Жить в одиночестве!.. Какое мучение!..»
— Я схожу с ума, я не прав, — сказал Жюльен, ударяя себя по лбу. — Я одинок здесь, в этой тюрьме, но я не жил в одиночестве на земле; могущественная идея долга одушевляла меня. И этот долг, который я сам предписал себе, — заблуждался ли я или был прав, — был для меня словно стволом мощного дерева, на который я опирался во время грозы. Конечно, я колебался, меня бросало из стороны в сторону. Ведь я всего лишь человек... но я не срывался.
«Эта промозглая сырость здесь, в тюрьме, — вот что наводит меня на мысли об одиночестве...
Но зачем я всё-таки лицемерю, проклиная лицемерие? Ведь это вовсе не смерть, не тюрьма, не сырость, а то, что со мной нет госпожи де Реналь, — вот что меня угнетает. Если бы в Верьере, для того чтобы видеть её, я вынужден был неделями сидеть, спрятавшись в подвале её дома, разве я стал бы жаловаться?»
— Вот оно, влияние современников! — сказал он вслух, горько посмеиваясь. — Говорю один, сам с собой, в двух шагах от смерти и всё-таки лицемерю... О девятнадцатый век!
«...Охотник в лесу стреляет из ружья, добыча его падает, он бросается за ней, попадает сапогом в огромную муравьиную кучу, разрушает жилище муравьёв, и муравьи и их яйца летят во все стороны... И самые мудрейшие философы из муравьиного рода никогда не постигнут, что это было за огромное, чёрное, страшное тело, этот сапог охотника, который так внезапно и молниеносно ворвался в их обитель вслед за ужасающим грохотом и ярким снопом рыжего пламени.

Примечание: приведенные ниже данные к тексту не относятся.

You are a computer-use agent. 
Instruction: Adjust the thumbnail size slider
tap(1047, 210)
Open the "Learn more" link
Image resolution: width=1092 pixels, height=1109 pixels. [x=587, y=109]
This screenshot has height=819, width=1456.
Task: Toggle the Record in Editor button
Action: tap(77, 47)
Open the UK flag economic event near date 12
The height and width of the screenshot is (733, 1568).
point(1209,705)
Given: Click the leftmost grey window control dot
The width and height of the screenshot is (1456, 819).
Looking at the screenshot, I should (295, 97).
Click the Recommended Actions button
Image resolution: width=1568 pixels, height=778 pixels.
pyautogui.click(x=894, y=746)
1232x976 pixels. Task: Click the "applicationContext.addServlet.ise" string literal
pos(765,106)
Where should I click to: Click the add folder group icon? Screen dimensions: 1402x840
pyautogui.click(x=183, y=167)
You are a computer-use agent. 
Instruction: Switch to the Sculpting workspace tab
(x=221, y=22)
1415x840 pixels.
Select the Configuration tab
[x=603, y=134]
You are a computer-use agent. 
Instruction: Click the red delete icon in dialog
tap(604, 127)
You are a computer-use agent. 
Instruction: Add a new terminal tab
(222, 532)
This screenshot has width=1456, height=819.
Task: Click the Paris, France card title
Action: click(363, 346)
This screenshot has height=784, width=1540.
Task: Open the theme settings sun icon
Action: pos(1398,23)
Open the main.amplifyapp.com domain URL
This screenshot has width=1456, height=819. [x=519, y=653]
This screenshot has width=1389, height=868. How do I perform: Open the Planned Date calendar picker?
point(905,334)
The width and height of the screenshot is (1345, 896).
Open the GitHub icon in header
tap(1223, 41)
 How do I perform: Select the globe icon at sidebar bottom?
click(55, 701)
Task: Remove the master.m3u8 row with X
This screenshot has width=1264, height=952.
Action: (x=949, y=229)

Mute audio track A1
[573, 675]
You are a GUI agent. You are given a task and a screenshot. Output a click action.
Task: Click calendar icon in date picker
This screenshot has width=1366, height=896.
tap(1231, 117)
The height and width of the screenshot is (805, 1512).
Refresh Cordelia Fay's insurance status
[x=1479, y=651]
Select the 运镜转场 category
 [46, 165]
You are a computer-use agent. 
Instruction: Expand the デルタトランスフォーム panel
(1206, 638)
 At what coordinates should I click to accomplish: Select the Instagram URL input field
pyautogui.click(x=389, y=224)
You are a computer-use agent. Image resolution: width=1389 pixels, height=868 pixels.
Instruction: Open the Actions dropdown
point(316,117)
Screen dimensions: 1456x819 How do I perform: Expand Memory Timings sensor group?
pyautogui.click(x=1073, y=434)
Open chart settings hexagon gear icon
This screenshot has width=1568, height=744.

...Так вот, и смерть, и жизнь, и вечность — всё это должно быть очень просто для того, кто обладает достаточно мощными органами чувств, способными это объять... Мушка-однодневка появляется на свет в девять часов утра в погожий летний день, а на исходе дня, в пять часов, она уже умирает; откуда ей знать, что означает слово «ночь»?
Дайте ей ещё пять часов существования, и она увидит и поймёт, что такое ночь.
Вот так и я — я умру в двадцать три года. Дайте мне ещё пять лет жизни, чтобы я мог пожить подле госпожи де Реналь...»
И он захохотал, как Мефистофель. «Экое безумие — рассуждать об этих великих вопросах!
1. Я не перестаю лицемерить — точно здесь кто-то есть, кто слушает меня.
2. Я забываю жить и любить, когда мне осталось жить так мало дней... Увы! Госпожи де Реналь нет со мной; пожалуй, муж не отпустит её больше в Безансон, чтобы она не позорила себя.
Вот откуда моё одиночество, а вовсе не оттого, что в мире нет бога справедливого, доброго, всемогущего, чуждого злобы и мстительности!..
О, если бы он только существовал!.. Я бы упал к его ногам. “Я заслужил смерть, — сказал бы я ему, — но, великий боже, добрый милосердный боже, отдай мне ту, кого я люблю!”»
Было уже далеко за полночь. Он заснул и проспал мирно часа два; затем явился Фуке.
Жюльен чувствовал себя твёрдым и решительным, как человек, который ясно видит, что происходит в его душе.